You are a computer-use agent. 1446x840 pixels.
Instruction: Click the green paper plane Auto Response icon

-.-.-

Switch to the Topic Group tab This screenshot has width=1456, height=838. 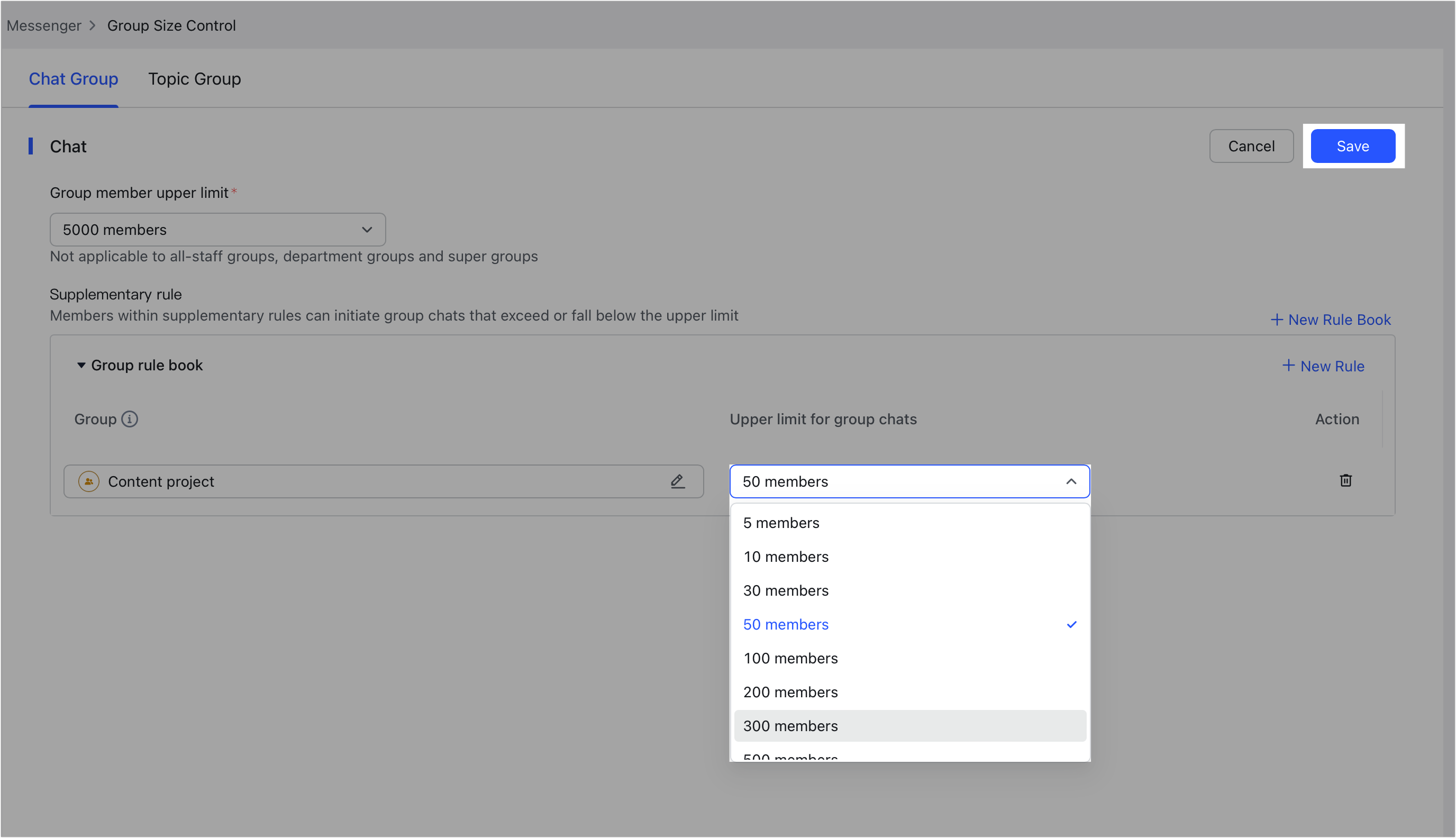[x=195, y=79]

-.-.-

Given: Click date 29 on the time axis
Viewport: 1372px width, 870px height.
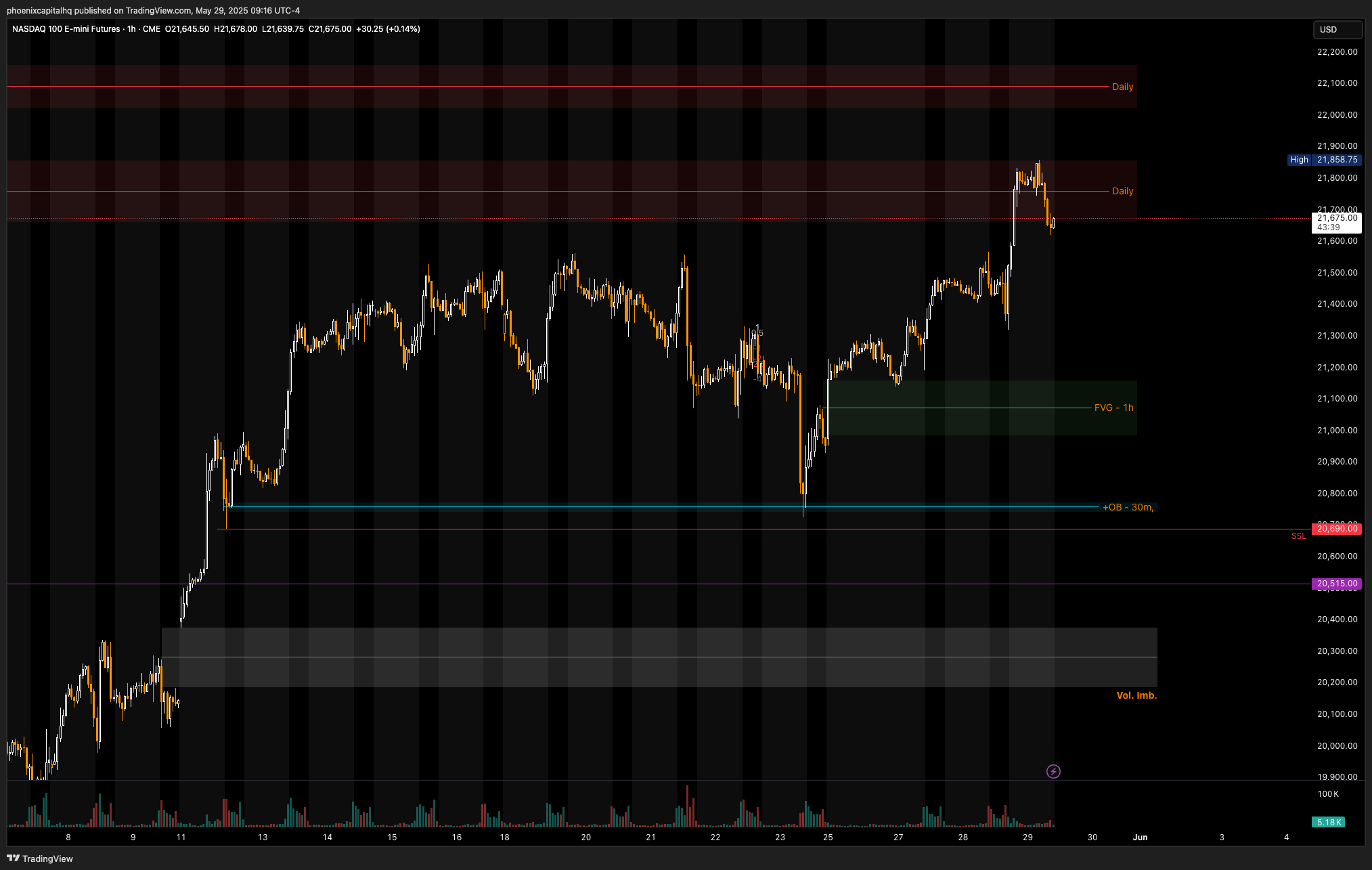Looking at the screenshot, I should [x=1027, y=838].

-.-.-

## [ACTIVITY]
Within the entries above, how many lines contain the word "Click"? State the number only.

## [REPLY]
2